Thankfully, the lifelong learning framework provides a philosophical and operational bridge between academe and industry. The rapid changes in the 21st century’s profound impact on the organization of life and work and the persistent poverty in developing nations such as ours have demanded the significant attention of education providers and educators to the issue of employability. Rapid technological changes and the corresponding need to continuously retool workers have compelled industry to pay as much, if not more, attention to learning competencies associated with a liberal or humanist education—critical thinking, problem solving, communication skills, and ethical moorings, among others.

But what competencies or human-resource qualities are needed to fulfill the other function of higher education? Put differently, what constitutes the spectrum of desired characteristics of the new corps of human resources in an evolving innovation?
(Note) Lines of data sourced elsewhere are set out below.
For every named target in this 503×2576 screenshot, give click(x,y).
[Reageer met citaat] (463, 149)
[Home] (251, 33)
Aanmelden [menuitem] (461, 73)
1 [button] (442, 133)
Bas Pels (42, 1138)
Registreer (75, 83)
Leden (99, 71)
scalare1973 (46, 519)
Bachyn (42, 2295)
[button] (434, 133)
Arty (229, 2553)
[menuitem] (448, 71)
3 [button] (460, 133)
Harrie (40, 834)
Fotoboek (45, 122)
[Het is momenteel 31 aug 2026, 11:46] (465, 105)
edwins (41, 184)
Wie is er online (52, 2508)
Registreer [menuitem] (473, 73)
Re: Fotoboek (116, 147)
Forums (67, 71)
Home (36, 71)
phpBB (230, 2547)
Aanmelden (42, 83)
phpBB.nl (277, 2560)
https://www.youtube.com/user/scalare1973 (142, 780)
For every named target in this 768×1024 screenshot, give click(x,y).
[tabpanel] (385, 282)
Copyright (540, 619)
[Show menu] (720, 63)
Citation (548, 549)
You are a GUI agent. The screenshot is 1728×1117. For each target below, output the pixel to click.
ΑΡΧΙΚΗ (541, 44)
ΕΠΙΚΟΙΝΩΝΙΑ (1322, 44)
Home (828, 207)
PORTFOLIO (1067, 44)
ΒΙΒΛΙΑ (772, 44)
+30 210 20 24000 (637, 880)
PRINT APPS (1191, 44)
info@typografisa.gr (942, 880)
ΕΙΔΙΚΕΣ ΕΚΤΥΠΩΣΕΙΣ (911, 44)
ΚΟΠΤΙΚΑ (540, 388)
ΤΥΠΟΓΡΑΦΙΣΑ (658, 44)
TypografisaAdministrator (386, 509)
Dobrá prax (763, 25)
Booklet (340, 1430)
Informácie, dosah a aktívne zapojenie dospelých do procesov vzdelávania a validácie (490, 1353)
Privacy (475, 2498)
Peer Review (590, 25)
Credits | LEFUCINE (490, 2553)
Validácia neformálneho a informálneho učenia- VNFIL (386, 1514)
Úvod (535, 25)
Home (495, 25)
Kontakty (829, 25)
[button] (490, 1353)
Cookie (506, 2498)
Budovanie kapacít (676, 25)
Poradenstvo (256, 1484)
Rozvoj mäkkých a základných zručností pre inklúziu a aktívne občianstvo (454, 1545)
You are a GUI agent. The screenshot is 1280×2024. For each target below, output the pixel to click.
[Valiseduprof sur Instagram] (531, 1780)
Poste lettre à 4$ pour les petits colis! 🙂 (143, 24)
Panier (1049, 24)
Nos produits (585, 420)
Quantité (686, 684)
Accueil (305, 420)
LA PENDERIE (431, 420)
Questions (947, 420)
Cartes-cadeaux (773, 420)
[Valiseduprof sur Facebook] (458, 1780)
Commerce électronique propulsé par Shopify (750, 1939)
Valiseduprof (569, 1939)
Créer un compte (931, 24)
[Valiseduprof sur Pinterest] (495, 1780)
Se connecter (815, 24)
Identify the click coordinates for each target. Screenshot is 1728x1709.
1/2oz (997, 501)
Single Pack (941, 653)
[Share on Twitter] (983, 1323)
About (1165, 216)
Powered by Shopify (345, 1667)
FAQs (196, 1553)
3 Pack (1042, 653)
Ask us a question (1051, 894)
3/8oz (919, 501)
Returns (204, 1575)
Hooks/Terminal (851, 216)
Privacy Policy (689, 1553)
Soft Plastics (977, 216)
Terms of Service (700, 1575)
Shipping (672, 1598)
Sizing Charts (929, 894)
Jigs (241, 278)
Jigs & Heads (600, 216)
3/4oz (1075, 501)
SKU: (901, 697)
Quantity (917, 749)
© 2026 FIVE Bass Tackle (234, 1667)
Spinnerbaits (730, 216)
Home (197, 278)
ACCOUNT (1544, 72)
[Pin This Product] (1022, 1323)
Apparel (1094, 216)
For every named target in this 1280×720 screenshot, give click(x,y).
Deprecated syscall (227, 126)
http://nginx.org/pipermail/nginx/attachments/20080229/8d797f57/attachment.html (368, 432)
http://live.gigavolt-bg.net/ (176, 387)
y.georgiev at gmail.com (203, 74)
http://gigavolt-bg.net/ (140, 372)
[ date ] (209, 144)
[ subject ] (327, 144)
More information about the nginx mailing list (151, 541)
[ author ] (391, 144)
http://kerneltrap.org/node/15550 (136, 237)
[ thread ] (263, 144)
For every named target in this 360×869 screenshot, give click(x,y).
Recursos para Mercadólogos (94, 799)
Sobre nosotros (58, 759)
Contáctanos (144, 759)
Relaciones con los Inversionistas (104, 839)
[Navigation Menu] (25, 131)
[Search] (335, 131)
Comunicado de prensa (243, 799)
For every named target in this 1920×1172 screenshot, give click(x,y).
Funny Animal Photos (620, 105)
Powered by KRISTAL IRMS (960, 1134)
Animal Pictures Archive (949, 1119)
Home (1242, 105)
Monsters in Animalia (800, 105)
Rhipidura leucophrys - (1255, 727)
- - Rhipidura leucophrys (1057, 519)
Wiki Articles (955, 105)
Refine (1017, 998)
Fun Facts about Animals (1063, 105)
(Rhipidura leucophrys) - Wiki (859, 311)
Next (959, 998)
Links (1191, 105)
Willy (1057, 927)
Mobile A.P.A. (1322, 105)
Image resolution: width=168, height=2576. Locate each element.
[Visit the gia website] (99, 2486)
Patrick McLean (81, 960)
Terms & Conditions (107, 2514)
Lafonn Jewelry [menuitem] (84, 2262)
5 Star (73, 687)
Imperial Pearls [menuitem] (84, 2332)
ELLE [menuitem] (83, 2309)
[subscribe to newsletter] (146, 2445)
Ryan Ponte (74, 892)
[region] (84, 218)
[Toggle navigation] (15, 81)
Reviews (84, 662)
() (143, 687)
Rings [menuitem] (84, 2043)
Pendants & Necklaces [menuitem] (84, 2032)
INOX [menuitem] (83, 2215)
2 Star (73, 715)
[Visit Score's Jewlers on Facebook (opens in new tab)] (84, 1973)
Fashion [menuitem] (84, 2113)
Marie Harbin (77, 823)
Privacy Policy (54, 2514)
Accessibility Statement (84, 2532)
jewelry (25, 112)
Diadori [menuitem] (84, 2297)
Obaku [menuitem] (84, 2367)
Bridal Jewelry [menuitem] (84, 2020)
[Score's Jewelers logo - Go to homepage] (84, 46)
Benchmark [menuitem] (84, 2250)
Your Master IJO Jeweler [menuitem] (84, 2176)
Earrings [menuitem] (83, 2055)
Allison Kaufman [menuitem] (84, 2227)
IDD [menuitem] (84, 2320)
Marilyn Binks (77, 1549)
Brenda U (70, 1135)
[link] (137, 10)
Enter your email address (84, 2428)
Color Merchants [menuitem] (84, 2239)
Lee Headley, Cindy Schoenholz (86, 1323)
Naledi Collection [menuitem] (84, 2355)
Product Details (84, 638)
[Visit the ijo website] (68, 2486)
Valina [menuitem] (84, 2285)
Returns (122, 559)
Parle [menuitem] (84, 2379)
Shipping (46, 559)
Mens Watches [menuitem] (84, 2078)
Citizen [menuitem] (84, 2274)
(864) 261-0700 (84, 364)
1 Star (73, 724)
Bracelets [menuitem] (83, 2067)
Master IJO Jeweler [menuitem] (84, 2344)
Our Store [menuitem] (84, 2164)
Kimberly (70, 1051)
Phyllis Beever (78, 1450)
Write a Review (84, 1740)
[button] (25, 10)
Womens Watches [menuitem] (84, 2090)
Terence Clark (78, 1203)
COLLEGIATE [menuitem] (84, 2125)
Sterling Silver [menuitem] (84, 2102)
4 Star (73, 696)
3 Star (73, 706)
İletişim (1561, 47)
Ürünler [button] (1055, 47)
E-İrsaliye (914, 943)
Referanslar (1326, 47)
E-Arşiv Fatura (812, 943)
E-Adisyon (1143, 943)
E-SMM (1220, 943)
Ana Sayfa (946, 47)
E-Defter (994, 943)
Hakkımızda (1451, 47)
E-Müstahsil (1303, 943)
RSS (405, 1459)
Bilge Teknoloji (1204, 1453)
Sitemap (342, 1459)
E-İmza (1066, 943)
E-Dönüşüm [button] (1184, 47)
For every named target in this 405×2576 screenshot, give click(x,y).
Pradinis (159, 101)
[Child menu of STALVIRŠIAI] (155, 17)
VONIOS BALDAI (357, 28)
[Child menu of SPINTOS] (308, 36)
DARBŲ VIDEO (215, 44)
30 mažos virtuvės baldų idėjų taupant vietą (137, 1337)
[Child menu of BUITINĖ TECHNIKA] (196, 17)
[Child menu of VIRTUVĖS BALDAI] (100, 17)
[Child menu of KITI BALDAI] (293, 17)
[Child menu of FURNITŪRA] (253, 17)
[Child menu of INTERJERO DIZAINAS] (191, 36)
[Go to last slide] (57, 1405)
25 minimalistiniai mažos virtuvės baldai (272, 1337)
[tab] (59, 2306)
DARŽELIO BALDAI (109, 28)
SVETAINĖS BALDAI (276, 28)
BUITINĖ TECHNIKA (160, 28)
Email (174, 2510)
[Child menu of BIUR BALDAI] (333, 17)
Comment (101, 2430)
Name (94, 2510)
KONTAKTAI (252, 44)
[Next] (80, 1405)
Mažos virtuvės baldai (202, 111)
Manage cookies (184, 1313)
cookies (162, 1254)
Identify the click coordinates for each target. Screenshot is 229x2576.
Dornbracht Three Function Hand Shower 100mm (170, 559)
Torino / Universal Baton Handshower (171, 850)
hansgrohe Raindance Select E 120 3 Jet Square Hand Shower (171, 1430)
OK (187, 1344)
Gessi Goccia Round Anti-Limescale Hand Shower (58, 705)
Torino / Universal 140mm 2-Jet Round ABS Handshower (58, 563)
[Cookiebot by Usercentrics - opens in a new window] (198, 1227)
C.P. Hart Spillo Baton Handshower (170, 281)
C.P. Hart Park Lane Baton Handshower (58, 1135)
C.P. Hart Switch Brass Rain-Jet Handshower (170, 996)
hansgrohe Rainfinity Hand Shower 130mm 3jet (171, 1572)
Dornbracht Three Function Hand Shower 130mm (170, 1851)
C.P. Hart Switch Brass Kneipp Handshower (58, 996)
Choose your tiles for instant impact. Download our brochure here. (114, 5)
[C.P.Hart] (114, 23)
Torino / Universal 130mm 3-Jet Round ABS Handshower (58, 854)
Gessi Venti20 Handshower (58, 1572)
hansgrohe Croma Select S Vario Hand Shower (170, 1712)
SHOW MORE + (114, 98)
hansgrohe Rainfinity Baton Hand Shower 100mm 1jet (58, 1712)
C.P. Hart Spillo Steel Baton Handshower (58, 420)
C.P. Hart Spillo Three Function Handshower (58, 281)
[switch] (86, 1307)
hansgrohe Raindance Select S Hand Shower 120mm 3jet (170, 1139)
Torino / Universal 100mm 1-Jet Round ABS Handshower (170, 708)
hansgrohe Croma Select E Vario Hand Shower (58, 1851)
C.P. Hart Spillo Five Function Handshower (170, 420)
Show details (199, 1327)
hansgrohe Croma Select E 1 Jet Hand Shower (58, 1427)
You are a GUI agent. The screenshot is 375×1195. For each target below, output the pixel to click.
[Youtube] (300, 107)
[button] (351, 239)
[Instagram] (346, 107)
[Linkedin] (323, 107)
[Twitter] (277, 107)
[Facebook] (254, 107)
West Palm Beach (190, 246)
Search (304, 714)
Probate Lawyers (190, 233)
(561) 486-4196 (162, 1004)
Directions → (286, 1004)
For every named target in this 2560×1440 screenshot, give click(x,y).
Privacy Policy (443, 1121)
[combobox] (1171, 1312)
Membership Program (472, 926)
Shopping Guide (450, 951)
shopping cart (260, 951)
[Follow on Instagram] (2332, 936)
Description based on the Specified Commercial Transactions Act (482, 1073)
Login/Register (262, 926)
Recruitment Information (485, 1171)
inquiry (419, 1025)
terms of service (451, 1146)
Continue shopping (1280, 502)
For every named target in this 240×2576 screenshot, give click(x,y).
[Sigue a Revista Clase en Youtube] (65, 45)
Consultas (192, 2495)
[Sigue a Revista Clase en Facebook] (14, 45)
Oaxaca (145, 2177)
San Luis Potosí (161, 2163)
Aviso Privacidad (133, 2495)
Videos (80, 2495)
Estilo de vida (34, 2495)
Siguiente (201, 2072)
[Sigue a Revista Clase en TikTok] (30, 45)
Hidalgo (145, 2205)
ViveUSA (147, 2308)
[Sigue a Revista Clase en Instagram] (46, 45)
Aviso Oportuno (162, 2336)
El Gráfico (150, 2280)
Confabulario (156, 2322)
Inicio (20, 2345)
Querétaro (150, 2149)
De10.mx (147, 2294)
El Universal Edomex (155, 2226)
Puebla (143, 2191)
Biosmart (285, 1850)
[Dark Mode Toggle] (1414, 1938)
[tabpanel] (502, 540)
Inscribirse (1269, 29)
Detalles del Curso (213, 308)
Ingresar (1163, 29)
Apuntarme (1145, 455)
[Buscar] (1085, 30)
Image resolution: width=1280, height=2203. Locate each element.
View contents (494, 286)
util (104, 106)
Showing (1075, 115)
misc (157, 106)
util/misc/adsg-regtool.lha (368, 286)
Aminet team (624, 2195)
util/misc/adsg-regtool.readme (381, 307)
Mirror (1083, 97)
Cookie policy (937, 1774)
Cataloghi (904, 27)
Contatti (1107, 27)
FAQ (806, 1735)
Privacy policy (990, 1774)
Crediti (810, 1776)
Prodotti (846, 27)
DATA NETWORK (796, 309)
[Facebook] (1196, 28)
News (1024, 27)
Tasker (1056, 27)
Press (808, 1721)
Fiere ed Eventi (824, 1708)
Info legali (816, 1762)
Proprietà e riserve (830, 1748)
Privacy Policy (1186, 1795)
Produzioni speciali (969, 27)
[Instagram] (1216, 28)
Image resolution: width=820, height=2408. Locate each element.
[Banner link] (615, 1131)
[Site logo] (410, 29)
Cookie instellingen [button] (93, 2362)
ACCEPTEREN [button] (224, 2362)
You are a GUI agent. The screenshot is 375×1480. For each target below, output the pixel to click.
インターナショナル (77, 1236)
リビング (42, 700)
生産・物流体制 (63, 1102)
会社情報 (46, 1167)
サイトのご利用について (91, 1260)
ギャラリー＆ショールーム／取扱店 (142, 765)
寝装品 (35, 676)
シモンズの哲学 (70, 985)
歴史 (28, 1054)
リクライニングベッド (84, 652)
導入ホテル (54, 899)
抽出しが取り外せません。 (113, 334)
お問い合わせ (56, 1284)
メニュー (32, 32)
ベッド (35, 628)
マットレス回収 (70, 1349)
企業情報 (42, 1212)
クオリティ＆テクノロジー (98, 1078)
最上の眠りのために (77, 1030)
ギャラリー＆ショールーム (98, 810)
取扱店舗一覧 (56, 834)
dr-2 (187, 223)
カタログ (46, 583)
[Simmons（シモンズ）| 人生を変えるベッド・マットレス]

At the recent Apec High-Level Policy Dialogue on Science and Technology in Higher Education, I cited among such qualities critical thinking and problem-solving skills, communication skills, adaptability and collaborative skills, which are similar to, if not the same as, what IT BPM (business process management) and other industries are looking for. These add solid disciplinal foundation, design thinking, global-thinking skills (or the ability to understand and analyze social, cultural, industrial, political and economic global forces that impact on technological innovation), research skills, improvisation and regenerative capacity, leadership skills and capacity for risk-taking.

I believe IT BPM also needs to eventually demand such competencies for certain levels of the industry, as well as contribute to honing such competencies, if it is to also produce technical and social innovations that would enable it to continuously improve and reinvent itself in the future.

Reengineering higher education so that it can serve its multiple missions in a fast-changing world for national development and global competitiveness is the challenge facing us at this time. From an education perspective, a first step is how to shift an entire system toward the orientation of honing the cognitive, functional, personal and ethical competencies of learners—or to put it in controversial language, how to shift to a learner-outcomes-based orientation at all levels, including changing the mindset of higher-education managers, the faculty and the bureaucracy.

Thinking about these challenges overwhelms, but we in CHEd will certainly not allow ourselves to be overwhelmed because we know that we can draw ideas and strength from our partners. More importantly, we know that we shall be running on the road ahead together. Together, we shall break through to global excellence in the interest offuture generations of Filipinos.

These are excerpts from the keynote address of Dr. Patricia B. Licuanan, Commission on Higher Education chair, at the industry academe-government forum “Breaking Through to Global Excellence.”